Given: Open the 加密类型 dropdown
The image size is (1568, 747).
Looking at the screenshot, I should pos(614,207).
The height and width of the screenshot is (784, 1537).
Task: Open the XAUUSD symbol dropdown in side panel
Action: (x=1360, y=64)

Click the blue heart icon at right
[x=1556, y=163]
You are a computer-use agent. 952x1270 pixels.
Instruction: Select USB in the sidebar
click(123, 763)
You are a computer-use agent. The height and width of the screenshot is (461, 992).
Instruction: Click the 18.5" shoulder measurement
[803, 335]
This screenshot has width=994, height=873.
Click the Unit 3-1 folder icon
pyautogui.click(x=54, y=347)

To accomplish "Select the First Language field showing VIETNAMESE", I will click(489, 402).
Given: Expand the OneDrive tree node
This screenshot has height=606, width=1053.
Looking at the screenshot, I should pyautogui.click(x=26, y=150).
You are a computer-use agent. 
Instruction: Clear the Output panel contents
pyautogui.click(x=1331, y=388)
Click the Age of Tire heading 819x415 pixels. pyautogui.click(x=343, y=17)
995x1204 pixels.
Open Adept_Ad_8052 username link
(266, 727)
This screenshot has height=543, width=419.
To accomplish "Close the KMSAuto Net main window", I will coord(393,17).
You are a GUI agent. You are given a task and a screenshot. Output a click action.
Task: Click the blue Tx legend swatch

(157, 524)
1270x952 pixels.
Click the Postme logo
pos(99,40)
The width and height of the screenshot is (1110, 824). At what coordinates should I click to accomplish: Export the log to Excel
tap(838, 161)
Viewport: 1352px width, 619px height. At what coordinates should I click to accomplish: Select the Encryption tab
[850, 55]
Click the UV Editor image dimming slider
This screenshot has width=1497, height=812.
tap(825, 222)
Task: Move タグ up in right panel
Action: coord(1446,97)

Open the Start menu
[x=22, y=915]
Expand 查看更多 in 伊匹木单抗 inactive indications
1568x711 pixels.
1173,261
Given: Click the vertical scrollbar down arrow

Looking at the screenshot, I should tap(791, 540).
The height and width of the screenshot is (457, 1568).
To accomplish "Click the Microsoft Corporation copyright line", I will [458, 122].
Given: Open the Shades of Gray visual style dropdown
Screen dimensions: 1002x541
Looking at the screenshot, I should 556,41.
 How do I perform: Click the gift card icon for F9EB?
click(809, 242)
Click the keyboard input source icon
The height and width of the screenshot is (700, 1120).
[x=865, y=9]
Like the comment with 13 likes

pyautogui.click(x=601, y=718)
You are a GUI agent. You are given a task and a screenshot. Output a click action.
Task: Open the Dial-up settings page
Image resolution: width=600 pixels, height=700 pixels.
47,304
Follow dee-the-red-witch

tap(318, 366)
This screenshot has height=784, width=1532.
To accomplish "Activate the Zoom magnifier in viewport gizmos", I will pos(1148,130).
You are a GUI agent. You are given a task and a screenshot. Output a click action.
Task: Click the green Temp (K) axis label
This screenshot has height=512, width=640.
* * * * * * *
Could you reproduce the material above in full, switching every "computer-use agent" to "GUI agent" and leaving everything else as it is?

ANSWER TO THE TASK:
Given: Open the 加密类型 dropdown
The image size is (1568, 747).
Looking at the screenshot, I should pos(614,207).
The height and width of the screenshot is (784, 1537).
Task: Open the XAUUSD symbol dropdown in side panel
Action: (x=1360, y=64)

Click the blue heart icon at right
[x=1556, y=163]
You are a GUI agent. 952x1270 pixels.
Instruction: Select USB in the sidebar
click(123, 763)
You are a GUI agent. The height and width of the screenshot is (461, 992).
Instruction: Click the 18.5" shoulder measurement
[803, 335]
This screenshot has width=994, height=873.
Click the Unit 3-1 folder icon
pyautogui.click(x=54, y=347)

To accomplish "Select the First Language field showing VIETNAMESE", I will click(489, 402).
Given: Expand the OneDrive tree node
This screenshot has height=606, width=1053.
Looking at the screenshot, I should pyautogui.click(x=26, y=150).
You are a GUI agent. 
Instruction: Clear the Output panel contents
pyautogui.click(x=1331, y=388)
Click the Age of Tire heading 819x415 pixels. pyautogui.click(x=343, y=17)
995x1204 pixels.
Open Adept_Ad_8052 username link
(266, 727)
This screenshot has height=543, width=419.
To accomplish "Close the KMSAuto Net main window", I will coord(393,17).
You are a GUI agent. You are given a task and a screenshot. Output a click action.
Task: Click the blue Tx legend swatch

(157, 524)
1270x952 pixels.
Click the Postme logo
pos(99,40)
The width and height of the screenshot is (1110, 824). At what coordinates should I click to accomplish: Export the log to Excel
tap(838, 161)
Viewport: 1352px width, 619px height. At what coordinates should I click to accomplish: Select the Encryption tab
[850, 55]
Click the UV Editor image dimming slider
This screenshot has width=1497, height=812.
tap(825, 222)
Task: Move タグ up in right panel
Action: coord(1446,97)

Open the Start menu
[x=22, y=915]
Expand 查看更多 in 伊匹木单抗 inactive indications
1568x711 pixels.
1173,261
Given: Click the vertical scrollbar down arrow

Looking at the screenshot, I should tap(791, 540).
The height and width of the screenshot is (457, 1568).
To accomplish "Click the Microsoft Corporation copyright line", I will [458, 122].
Given: Open the Shades of Gray visual style dropdown
Screen dimensions: 1002x541
Looking at the screenshot, I should 556,41.
 How do I perform: Click the gift card icon for F9EB?
click(809, 242)
Click the keyboard input source icon
The height and width of the screenshot is (700, 1120).
[x=865, y=9]
Like the comment with 13 likes

pyautogui.click(x=601, y=718)
You are a GUI agent. You are given a task and a screenshot. Output a click action.
Task: Open the Dial-up settings page
Image resolution: width=600 pixels, height=700 pixels.
47,304
Follow dee-the-red-witch

tap(318, 366)
This screenshot has height=784, width=1532.
To accomplish "Activate the Zoom magnifier in viewport gizmos", I will pos(1148,130).
You are a GUI agent. You are given a task and a screenshot. Output a click action.
Task: Click the green Temp (K) axis label
This screenshot has height=512, width=640.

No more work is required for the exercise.